With the first approach no longer an option, efforts refocused on providing a failsafe for the query timeouts. By keeping track of which record was failing and skipping it altogether the adapter provides a more robust error handling mechanism for handling the timeout as well as other edge cases that might go wrong while processing the record; e.g., a record could be extremely large and just take that long to process, or it may be missing some crucial data which Endeca needs to process. By solving one timeout problem, it potentially addressed other problems that might occur during records processing. By adopting this approach, the original architecture was maintained and more extensive testing requirements were avoided.

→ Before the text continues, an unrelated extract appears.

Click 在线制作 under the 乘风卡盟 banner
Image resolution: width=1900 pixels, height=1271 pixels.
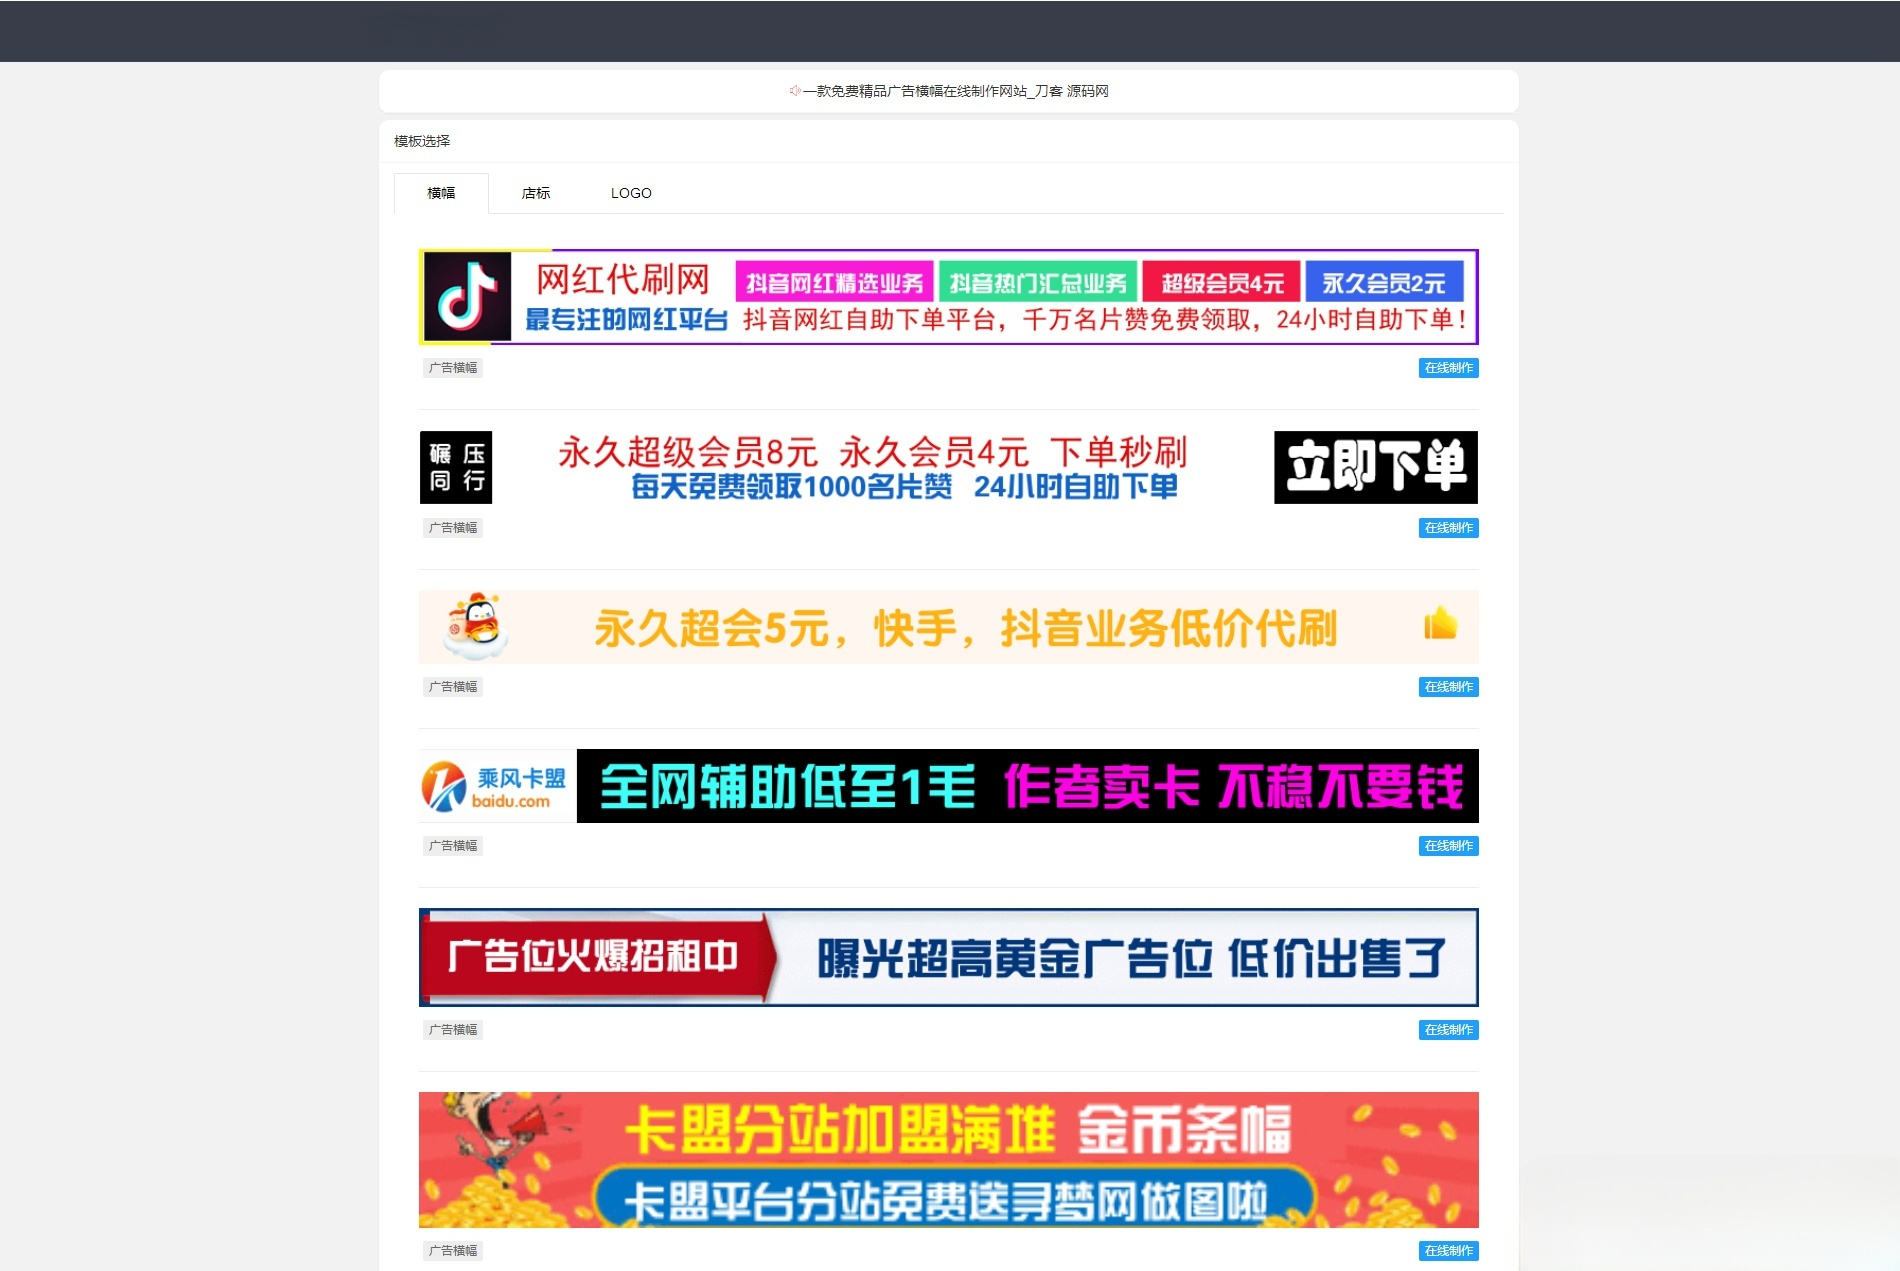1447,845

The new solution worked on the principle that the record set returned from Documentum was ordered by object id. So if a record failed during processing, a new query would return the records which came after the failed one.

Conclusions

The first thing that can be learned from this is that sometimes an API does not provide the level of access or control necessary for optimal operation. Had the Documentum API provided some way to set the IDfCollection timeout (which it did not) and had the Endeca Document Converter provided some way to configure its timeout, the IA team would not have had to solve the problem by modifying the adapter code so heavily.

Since the error that was happening was in a piece of code bridging two existing platforms, and could not be isolated independently, it was necessary to deploy builds of the adapter to test it. Troubleshooting this issue was truly an edge case because the adapter bridges two platforms.